I've an Ariel brand one piece European toilet, it comes with this WDI brand fill valve and dual flush valve. Does anyone know to remove the dual flush valve as seen in the attached pictures? There are 2 clips near the bottom of it as shown in one of the pictures below. I have tried the following method as seen in a couple of videos on youtube- turn to the right or left and LIFT up but it doesn't come out. Please help


----------



## ShtRnsdownhill (Jan 13, 2016)

just smash the tank with a hammer and replace...nothing to it...


----------



## plumber703 (Jun 9, 2016)

ShtRnsdownhill said:


> just smash the tank with a hammer and replace...nothing to it...


Thx, sounds easy enough


----------



## Debo22 (Feb 15, 2015)

Those are tough, it has reverse threads. I usually use a 36" pipe wrench turning right.


----------



## ShtRnsdownhill (Jan 13, 2016)

plumber703 said:


> Thx, sounds easy enough


I guess you have problems with reading instructions, that could be your problem..are you even a plumber???


----------



## plumber703 (Jun 9, 2016)

Debo22 said:


> Those are tough, it has reverse threads. I usually use a 36" pipe wrench turning right.

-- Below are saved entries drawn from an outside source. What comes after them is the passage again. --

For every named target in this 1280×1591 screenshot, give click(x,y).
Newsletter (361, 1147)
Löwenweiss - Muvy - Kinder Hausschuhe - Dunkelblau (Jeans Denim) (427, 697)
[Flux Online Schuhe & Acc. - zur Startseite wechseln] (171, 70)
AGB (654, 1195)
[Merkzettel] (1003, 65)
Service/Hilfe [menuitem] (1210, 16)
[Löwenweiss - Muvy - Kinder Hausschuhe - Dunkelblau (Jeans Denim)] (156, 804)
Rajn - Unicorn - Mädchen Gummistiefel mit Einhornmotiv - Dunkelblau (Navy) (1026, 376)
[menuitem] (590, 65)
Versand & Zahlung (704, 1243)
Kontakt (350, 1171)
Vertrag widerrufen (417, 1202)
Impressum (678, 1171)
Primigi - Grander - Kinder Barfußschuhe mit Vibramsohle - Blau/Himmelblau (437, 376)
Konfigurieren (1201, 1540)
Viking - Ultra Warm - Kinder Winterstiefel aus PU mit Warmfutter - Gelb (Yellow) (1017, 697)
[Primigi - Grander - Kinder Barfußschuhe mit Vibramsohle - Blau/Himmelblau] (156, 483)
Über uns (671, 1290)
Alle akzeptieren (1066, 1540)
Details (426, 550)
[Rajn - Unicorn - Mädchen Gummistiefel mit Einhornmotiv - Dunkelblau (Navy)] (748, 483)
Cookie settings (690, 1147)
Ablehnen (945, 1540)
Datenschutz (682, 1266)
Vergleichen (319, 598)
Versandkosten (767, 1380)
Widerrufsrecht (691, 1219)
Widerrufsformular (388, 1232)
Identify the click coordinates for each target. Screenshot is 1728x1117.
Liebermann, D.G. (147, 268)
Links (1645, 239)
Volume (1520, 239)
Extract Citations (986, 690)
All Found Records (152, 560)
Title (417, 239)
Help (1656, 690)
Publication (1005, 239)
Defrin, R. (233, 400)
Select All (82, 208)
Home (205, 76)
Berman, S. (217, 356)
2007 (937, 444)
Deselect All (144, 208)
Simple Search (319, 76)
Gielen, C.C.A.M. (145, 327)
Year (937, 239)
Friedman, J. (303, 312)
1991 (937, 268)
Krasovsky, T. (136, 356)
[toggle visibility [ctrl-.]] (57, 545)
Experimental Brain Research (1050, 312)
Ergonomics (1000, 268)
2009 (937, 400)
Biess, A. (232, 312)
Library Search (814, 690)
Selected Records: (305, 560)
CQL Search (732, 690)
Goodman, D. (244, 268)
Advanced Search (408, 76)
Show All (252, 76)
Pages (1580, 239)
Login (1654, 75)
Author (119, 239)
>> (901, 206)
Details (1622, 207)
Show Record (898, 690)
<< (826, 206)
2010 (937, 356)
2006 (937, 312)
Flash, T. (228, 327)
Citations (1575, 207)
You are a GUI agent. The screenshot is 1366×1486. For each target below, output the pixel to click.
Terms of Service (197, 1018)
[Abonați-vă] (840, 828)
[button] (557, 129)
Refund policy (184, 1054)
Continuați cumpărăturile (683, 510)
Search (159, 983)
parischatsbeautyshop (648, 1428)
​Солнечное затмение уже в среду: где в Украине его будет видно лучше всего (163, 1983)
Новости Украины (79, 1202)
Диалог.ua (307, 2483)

The dual flush valve has 2 pieces. I was just trying to remove the top piece, not the bottom piece which mounted to the tank.


----------



## newyorkcity (Nov 25, 2010)

*Who says you can't learn from a forum...*


----------



## rjbphd (Feb 5, 2010)

plumber703 said:


> I've an Ariel brand one piece European toilet, it comes with this WDI brand fill valve and dual flush valve. Does anyone know to remove the dual flush valve as seen in the attached pictures? There are 2 clips near the bottom of it as shown in one of the pictures below. I have tried the following method as seen in a couple of videos on youtube- turn to the right or left and LIFT up but it doesn't come out. Please help


Time for you to leave, Mr Handyman. ...


----------



## Tommy plumber (Feb 19, 2010)

Thread closed.


----------